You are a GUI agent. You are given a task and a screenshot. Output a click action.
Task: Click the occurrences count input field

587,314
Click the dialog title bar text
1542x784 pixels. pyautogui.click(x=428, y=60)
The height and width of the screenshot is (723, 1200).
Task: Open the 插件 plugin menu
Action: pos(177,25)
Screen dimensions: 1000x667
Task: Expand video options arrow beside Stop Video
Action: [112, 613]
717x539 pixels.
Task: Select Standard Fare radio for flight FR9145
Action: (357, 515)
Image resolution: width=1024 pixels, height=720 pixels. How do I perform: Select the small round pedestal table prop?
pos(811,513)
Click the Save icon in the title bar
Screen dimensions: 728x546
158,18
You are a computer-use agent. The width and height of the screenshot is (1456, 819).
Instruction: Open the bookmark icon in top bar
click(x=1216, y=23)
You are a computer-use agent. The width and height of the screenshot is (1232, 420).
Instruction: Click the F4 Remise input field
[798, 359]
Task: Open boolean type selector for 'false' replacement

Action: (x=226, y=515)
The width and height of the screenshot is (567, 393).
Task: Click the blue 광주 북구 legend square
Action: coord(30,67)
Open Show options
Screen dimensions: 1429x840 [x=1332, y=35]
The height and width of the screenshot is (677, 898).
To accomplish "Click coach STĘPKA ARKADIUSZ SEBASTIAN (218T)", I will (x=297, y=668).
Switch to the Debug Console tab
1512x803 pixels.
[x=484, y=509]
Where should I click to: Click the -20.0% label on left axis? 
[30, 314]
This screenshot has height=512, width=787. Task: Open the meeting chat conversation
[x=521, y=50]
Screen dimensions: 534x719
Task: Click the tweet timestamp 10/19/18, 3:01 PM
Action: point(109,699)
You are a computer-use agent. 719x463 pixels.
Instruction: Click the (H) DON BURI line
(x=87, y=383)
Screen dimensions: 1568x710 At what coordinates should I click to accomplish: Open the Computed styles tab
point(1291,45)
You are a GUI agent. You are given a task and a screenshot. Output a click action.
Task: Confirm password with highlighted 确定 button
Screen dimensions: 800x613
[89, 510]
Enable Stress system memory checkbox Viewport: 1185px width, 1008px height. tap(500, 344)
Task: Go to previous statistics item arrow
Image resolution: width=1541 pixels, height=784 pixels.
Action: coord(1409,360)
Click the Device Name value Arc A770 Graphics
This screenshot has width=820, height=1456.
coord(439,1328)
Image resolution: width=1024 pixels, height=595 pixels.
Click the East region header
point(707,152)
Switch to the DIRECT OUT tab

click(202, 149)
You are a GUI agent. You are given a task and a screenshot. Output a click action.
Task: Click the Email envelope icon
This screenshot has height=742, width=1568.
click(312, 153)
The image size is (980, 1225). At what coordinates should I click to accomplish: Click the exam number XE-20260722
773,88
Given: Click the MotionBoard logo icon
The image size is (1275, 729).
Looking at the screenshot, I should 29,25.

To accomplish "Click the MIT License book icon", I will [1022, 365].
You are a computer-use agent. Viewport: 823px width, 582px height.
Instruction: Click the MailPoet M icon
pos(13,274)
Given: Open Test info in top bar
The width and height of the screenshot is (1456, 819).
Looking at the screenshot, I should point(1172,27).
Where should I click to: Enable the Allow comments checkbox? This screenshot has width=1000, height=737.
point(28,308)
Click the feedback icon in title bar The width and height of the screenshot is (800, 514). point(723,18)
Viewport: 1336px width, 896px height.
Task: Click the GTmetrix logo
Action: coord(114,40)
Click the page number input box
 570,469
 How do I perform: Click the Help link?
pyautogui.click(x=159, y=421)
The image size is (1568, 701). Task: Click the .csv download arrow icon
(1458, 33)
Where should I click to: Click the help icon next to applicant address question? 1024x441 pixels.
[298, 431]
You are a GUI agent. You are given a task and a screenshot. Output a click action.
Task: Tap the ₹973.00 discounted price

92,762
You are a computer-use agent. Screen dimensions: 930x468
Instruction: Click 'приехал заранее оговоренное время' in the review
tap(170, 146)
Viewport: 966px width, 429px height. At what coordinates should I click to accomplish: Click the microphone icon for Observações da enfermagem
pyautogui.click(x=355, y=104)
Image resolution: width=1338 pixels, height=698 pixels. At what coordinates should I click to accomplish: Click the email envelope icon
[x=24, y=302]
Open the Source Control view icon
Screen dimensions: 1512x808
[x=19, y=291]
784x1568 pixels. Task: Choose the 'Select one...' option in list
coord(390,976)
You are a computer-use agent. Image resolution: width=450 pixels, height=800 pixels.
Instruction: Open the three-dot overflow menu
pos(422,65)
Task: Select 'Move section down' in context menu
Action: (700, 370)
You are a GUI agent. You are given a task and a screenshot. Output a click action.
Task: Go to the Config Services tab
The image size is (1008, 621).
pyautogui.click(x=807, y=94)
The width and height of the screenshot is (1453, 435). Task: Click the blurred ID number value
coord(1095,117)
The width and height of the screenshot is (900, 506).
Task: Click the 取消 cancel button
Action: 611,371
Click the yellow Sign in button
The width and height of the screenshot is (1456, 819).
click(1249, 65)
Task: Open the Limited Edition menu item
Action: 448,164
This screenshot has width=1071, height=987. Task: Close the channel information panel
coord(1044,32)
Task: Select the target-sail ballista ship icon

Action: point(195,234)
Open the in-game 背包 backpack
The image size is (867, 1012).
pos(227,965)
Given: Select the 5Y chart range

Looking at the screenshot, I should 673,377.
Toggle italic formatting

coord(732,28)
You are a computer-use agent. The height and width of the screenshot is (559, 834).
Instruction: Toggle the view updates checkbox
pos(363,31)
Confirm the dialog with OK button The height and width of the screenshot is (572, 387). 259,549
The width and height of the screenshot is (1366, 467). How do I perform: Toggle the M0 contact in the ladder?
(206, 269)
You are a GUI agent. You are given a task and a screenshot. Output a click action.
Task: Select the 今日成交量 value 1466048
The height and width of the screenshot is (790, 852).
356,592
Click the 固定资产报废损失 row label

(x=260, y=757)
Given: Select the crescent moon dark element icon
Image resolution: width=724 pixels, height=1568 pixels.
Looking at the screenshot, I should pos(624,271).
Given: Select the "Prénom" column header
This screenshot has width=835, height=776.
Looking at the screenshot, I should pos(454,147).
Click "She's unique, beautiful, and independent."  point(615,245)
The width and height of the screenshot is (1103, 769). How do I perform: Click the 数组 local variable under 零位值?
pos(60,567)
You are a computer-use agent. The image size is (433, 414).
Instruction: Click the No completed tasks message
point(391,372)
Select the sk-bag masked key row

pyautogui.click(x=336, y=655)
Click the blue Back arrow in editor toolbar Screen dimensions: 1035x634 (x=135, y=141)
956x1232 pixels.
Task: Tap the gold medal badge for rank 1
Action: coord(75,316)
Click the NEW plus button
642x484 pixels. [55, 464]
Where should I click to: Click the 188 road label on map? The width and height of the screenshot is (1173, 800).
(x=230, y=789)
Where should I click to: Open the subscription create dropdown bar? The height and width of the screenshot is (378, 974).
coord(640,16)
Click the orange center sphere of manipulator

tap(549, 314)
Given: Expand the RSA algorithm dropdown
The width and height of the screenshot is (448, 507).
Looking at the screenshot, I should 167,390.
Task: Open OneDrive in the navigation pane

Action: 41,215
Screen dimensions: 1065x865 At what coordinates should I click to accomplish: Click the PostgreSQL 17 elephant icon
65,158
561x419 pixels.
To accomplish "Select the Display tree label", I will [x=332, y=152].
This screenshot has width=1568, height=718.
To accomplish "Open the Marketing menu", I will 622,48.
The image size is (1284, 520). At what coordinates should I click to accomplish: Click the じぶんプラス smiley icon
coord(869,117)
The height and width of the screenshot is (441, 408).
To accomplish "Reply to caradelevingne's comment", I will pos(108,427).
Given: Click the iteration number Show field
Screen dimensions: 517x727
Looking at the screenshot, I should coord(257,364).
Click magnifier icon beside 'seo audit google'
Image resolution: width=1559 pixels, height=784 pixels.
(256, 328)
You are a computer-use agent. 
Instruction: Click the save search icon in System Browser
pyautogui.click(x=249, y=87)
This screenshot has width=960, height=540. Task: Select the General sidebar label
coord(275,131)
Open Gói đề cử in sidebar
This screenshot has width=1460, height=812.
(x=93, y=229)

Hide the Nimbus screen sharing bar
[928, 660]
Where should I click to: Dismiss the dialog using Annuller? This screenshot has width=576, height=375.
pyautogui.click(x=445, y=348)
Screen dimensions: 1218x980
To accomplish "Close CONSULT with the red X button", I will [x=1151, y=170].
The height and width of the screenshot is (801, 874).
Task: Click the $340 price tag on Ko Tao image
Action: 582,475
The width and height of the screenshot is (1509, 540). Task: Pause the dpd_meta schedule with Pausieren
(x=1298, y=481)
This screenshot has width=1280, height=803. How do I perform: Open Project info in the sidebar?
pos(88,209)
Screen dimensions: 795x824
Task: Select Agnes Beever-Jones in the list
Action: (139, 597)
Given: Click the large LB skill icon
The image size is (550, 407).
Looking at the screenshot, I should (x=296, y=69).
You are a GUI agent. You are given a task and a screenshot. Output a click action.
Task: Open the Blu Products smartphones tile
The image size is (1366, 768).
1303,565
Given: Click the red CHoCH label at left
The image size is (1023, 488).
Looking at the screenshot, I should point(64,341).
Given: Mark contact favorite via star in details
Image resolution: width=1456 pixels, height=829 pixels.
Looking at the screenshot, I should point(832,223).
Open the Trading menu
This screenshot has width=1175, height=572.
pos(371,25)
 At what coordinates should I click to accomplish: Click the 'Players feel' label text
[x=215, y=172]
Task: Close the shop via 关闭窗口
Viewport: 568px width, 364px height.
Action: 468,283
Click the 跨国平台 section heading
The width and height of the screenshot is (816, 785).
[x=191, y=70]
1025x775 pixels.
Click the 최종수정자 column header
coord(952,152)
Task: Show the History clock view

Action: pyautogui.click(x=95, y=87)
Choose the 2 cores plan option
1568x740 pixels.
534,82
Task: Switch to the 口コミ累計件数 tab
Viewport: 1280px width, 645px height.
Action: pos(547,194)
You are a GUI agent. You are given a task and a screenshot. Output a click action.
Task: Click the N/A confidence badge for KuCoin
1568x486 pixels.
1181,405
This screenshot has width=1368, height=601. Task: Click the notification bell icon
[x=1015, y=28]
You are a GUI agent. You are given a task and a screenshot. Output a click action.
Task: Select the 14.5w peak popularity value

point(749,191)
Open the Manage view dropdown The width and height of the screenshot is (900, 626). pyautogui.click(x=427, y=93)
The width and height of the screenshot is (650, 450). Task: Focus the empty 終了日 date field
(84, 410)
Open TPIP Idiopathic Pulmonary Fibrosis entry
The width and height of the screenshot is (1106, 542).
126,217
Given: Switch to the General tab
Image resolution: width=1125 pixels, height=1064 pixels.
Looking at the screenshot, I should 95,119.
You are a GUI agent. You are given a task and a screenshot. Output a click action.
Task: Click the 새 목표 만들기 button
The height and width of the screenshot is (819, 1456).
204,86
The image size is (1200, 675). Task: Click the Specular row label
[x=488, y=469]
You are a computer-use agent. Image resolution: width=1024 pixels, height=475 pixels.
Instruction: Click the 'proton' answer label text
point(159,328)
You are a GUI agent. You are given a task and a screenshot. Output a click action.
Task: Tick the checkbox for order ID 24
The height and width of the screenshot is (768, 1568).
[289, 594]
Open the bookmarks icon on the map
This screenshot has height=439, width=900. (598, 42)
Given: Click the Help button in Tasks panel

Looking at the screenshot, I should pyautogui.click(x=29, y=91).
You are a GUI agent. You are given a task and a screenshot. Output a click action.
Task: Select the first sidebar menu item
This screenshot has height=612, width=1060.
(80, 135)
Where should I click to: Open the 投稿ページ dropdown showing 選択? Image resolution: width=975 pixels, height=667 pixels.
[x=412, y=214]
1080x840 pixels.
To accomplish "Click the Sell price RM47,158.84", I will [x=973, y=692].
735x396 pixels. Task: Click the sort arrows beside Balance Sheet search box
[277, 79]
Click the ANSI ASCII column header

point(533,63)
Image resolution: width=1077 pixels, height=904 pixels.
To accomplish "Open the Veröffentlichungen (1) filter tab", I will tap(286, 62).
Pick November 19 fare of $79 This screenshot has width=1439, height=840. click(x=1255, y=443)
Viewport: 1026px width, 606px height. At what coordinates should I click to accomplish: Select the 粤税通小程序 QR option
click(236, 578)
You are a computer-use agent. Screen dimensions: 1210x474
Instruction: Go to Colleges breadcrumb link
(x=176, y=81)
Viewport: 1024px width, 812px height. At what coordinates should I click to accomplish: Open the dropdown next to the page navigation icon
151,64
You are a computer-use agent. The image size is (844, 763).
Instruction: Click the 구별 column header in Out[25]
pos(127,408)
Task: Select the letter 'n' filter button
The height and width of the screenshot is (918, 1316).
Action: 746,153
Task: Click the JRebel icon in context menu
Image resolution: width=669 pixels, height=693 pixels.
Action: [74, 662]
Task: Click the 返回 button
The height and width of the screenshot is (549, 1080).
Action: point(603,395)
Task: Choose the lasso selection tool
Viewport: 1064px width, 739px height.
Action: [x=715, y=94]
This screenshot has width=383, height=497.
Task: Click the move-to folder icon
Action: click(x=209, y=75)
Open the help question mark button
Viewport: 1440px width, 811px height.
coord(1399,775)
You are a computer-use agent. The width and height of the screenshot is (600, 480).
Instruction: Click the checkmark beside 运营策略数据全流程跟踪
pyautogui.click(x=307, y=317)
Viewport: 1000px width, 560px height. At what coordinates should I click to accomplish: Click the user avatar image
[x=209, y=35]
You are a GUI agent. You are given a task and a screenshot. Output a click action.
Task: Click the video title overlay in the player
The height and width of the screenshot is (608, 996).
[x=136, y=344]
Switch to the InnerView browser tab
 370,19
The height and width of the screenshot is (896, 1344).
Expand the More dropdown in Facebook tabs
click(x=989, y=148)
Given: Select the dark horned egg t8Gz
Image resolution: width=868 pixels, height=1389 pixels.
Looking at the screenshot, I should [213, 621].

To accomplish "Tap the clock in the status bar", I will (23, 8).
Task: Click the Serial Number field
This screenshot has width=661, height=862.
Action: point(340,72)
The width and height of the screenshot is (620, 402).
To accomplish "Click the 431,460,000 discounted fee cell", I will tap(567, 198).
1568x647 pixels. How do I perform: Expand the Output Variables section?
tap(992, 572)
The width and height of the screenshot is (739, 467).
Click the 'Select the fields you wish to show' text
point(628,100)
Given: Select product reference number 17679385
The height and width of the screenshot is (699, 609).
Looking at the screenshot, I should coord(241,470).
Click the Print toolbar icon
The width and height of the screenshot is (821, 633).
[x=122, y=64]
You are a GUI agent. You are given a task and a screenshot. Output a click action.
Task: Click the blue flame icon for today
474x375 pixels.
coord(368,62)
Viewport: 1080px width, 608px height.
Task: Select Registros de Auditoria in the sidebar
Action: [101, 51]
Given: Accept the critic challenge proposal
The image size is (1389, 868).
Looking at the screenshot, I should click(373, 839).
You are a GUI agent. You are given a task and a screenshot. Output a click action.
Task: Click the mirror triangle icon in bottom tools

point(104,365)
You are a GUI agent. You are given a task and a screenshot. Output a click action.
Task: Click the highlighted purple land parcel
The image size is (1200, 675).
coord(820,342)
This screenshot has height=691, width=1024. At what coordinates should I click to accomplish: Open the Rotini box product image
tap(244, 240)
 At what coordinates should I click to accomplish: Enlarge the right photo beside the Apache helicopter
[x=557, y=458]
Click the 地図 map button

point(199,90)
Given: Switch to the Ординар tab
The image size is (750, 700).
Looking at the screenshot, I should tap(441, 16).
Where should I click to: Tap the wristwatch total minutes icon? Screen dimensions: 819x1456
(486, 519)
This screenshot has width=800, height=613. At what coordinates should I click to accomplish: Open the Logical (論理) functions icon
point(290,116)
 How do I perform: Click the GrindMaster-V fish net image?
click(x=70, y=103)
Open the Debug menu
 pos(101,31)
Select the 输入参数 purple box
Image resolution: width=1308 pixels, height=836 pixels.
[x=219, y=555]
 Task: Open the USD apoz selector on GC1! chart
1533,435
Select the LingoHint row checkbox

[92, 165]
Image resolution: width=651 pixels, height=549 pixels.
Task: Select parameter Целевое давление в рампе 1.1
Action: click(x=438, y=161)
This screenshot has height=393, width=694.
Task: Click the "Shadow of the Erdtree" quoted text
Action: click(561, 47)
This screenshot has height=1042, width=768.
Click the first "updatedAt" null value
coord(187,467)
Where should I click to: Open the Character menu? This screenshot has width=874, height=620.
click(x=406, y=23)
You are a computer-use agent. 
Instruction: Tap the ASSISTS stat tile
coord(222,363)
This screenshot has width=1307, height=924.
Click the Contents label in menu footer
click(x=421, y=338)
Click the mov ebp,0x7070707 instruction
_____
→ **Task requirements**
Your answer must be the lines from the first line of the entries above through the line that contains "Click the Save icon in the title bar", written out exactly.

→ **Completed exercise**
You are a GUI agent. You are given a task and a screenshot. Output a click action.
Task: Click the occurrences count input field

587,314
Click the dialog title bar text
1542x784 pixels. pyautogui.click(x=428, y=60)
The height and width of the screenshot is (723, 1200).
Task: Open the 插件 plugin menu
Action: pos(177,25)
Screen dimensions: 1000x667
Task: Expand video options arrow beside Stop Video
Action: [112, 613]
717x539 pixels.
Task: Select Standard Fare radio for flight FR9145
Action: (357, 515)
Image resolution: width=1024 pixels, height=720 pixels. How do I perform: Select the small round pedestal table prop?
pos(811,513)
Click the Save icon in the title bar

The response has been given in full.